Huhtamaki is proud of its competitive remuneration and the consistent, reliable employment it has provided for its 130-strong workforce, particularly during the COVID-19 pandemic.

“In a year that has left more than 900,000 Australians, including seven per cent of Victorians, out of a job, the CFMMEU is demanding a four per cent pay rise despite earning almost double the average annual salary of other manufacturing workers in Australia,” said General Manager, Huhtamaki Fiber Packaging Oceania, John Sartori.

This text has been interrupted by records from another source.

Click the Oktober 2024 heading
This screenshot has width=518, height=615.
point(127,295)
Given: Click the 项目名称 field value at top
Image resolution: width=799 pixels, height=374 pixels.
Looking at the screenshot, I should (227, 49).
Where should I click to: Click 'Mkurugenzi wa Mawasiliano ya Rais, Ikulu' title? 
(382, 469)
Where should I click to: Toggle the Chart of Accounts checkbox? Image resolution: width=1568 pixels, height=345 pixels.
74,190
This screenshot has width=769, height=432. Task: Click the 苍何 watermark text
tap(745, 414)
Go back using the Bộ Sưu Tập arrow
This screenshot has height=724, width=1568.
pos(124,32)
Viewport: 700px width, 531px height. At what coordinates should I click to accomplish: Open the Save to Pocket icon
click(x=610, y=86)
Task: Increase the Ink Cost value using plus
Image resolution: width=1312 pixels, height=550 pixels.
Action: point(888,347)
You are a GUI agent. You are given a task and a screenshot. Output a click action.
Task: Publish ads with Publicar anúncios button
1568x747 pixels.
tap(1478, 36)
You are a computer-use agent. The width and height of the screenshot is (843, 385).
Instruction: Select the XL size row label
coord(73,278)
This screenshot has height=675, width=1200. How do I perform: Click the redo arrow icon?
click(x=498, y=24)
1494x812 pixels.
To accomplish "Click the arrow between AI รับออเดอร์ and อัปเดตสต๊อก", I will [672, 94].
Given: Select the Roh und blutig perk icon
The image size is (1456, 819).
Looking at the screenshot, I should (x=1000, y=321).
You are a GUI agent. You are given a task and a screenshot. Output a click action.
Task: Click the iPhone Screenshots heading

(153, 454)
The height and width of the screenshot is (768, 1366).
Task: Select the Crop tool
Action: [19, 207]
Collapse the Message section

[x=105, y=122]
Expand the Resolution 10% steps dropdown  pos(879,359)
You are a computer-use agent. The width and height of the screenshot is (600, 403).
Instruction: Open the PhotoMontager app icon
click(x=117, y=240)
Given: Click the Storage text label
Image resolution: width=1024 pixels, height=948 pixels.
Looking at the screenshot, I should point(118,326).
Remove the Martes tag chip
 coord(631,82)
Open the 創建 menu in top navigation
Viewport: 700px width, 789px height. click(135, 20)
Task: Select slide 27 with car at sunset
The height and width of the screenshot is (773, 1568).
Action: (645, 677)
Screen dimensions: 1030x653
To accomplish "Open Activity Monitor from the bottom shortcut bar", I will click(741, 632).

“In the middle of a recession, the Union’s action threatens an industry that employs 3,839 people and generates $900 million each year. Domestic supply chains – already under significant strain – are facing further disruptions from the actions of the Union, placing additional pressure on Australian farmers and threatening the supply of eggs to businesses in the food and hospitality industries which are desperately trying to recover from the impact of the pandemic,” he added.

 “We recognise our employees’ right to bargain collectively and have continued to work in good faith with the CFMMEU for more than eight months in the hopes of reaching a mutually satisfactory outcome for both parties. Regrettably, we’ve had no success. We urge the Union to work with us to resolve this before any more undue harm is caused to Australian businesses and farmers,” he concluded.